> PASSAGE SHOWN
↓
President Volodymyr Zelensky announced the replacement of Defence Minister Mykhailo Fedorov on Thursday, proposing Maj-Gen Yevhenii Khmara as acting defence minister; the move prompted street protests in Kyiv and other cities and an immediate outcry from MPs and defence figures.
Fedorov, 35, who was appointed in January, said he had proposed replacing Commander-in-Chief Oleksandr Syrskyi and Chief of the General Staff Andrii Hnatov, and claimed many of his reform initiatives were blocked. Zelensky acknowledged systemic conflict between the defence ministry and the General Staff and said he would mediate while considering several candidates including Ihor Klymenko.
Protesters gathered in central Kyiv holding signs such as “Hands off Fedorov” and “Stop sabotaging victory!” and voiced strong opposition to the dismissal. The demonstrations spread to other cities as former allies and military figures publicly criticized the decision.
Syrskyi posted a brief message saying he was proud of the 2022 defence operation around Kyiv and would remain focused on strategy and the war, while Fedorov declined an offer from Zelensky to stay on as an adviser.
During his short tenure as defence minister, Fedorov pushed rapid modernization: anti-corruption measures, data-driven performance analysis, the Army of Drones fundraising campaign, and coordination with private-sector tech initiatives including earlier appeals to Elon Musk over Starlink usage. His ministry was also linked to strikes on occupied Crimea.
↑
> INFORMATION SHOWN
↓
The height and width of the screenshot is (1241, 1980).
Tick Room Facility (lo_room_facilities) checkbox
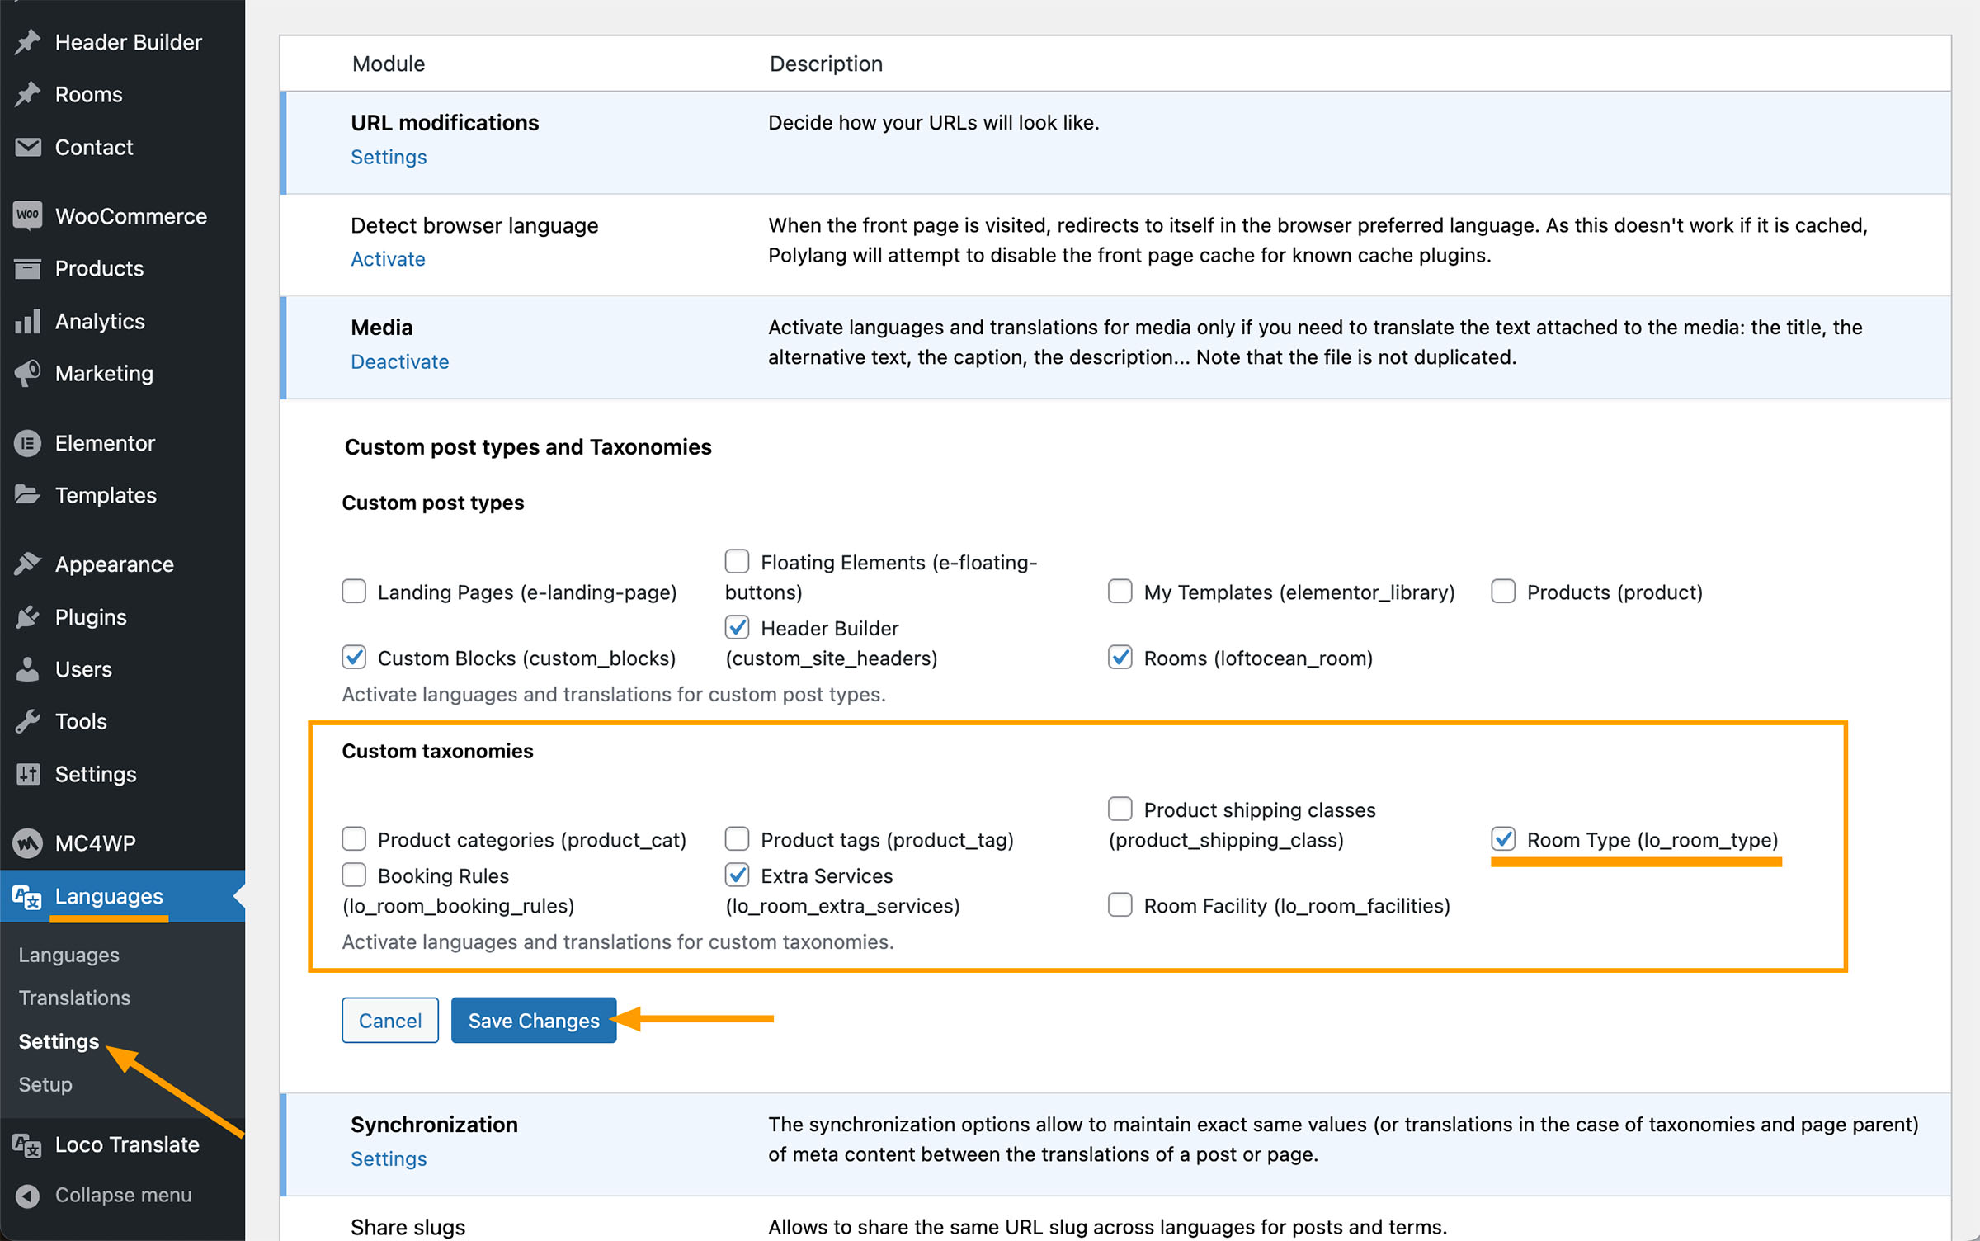(x=1120, y=905)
↑
> PROBLEMS TO SOLVE
a - According to the report on Fedorov's replacement, whom did Zelensky propose as acting defense minister?
b - Please write what comes next in the report on Fedorov's replacement, picking up after its final sentence.
The material is unrelated to the report on Fedorov's replacement.

> ANSWERS TO THE TASKS
a - Maj-Gen Yevhenii Khmara.

b -
Senior military personnel reacted strongly: Pavlo Yelizarov resigned as deputy commander of the Ukrainian Air Force in protest, calling the sacking damaging to defence capability. Several advisers and tech collaborators described leaving the ministry as a loss for operational innovation.
The replacement highlights a deeper institutional tension between rapid technological reformers and traditional military leadership. If reforms stall, Ukraine risks slowing procurement cycles and digitized targeting efforts that have given it asymmetric advantages; conversely, unresolved command frictions could undermine battlefield coordination.
Politically, Zelensky faces a balancing act: preserving military cohesion while responding to public sentiment that praises innovation-driven defence measures. International partners monitoring command stability may condition certain forms of support on clear lines of authority and demonstrable operational continuity.